- Document text:
==*==
The European Finance Association (EFA) is a professional association of more than 2,000 professionals and financial economists involved in the high-level research, study, teaching, and practice of finance.  The association was founded in 1974 and hosts an annual meeting in August. The 40th annual meeting of the EFA was held in Cambridge, UK in 2013. The 48th annual meeting was be chaired by EFA President Professor Elena Carletti and was organised by Bocconi University in Milan, Italy in August 2021.  The 49th annual meeting was organised by IESE Business School in Barcelona, Spain, in August 2022 and chaired by EFA Vice President Professor Xavier Vives. The 50th annual meeting will be held in Amsterdam, The Netherlands, in 2023 chaired by Professor Albert J. Mankveld at Vrij Universiteit Amsterdam.  EFA also organises doctoral events including an intensive and competitive tutorial designed for PhD students in Finance who are nearing the end of their doctoral thesis and will soon be on the job market.

The flagship journal of the European Finance Association is the Review of Finance. The current managing editor of the Review of Finance is Alex Edmans.  The peer-reviewed journal Journal is published by Oxford University Press. There are two prizes awarded for papers published in Review of Finance: the Spängler IQAM Prize and the Pagano and Zechner Prize which are presented at the EFA Annual Meeting.
==*==
- Collected data:
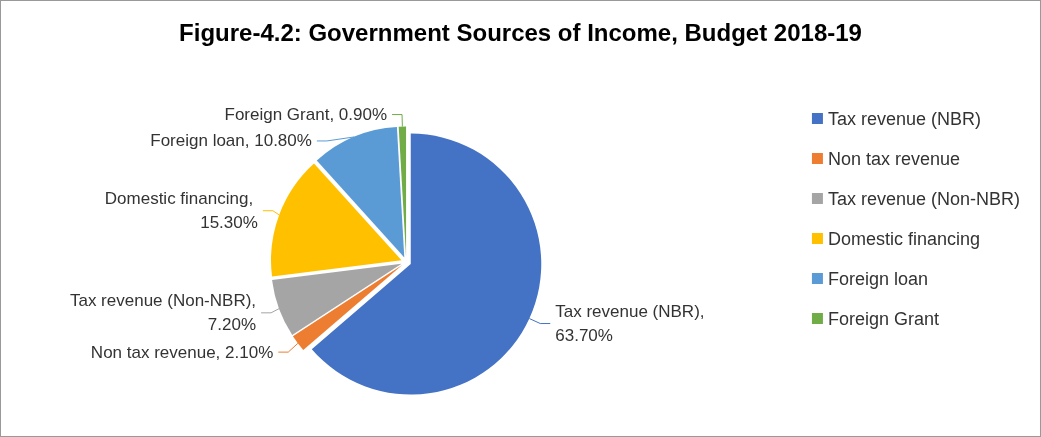 The width and height of the screenshot is (1041, 437). What do you see at coordinates (924, 198) in the screenshot?
I see `legend-label: Tax revenue (Non-NBR)` at bounding box center [924, 198].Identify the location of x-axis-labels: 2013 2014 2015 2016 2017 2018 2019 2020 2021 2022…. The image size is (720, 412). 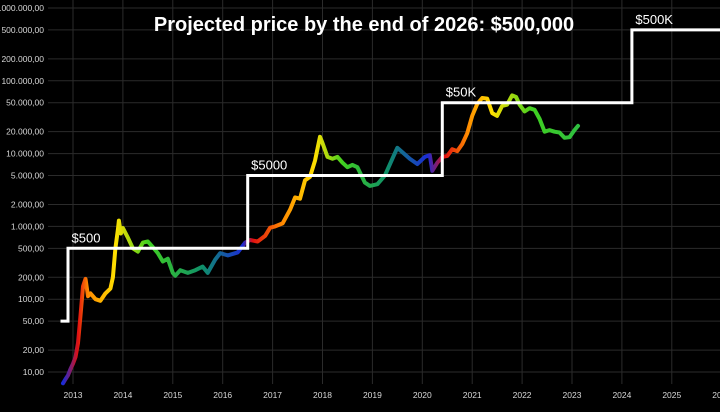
==*==
- Exercise set:
1. In the European Finance Association text, which students is the doctoral tutorial designed for? Answer in one to three sentences.
2. Echo the European Finance Association text word for word, starting with "The flagship journal" and going on through "EFA Annual Meeting.".
3. Answer these questions from the European Finance Association text:
(a) In what year was the association founded?
(b) Where was its 40th annual meeting held?
(c) Who is named as the current managing editor of the Review of Finance?

- Solutions per task:
1. The tutorial is designed for PhD students in Finance who are nearing the end of their doctoral thesis. These students will soon be on the job market.

2.
The flagship journal of the European Finance Association is the Review of Finance. The current managing editor of the Review of Finance is Alex Edmans.  The peer-reviewed journal Journal is published by Oxford University Press. There are two prizes awarded for papers published in Review of Finance: the Spängler IQAM Prize and the Pagano and Zechner Prize which are presented at the EFA Annual Meeting.

3.
(a) 1974
(b) Cambridge, UK
(c) Alex Edmans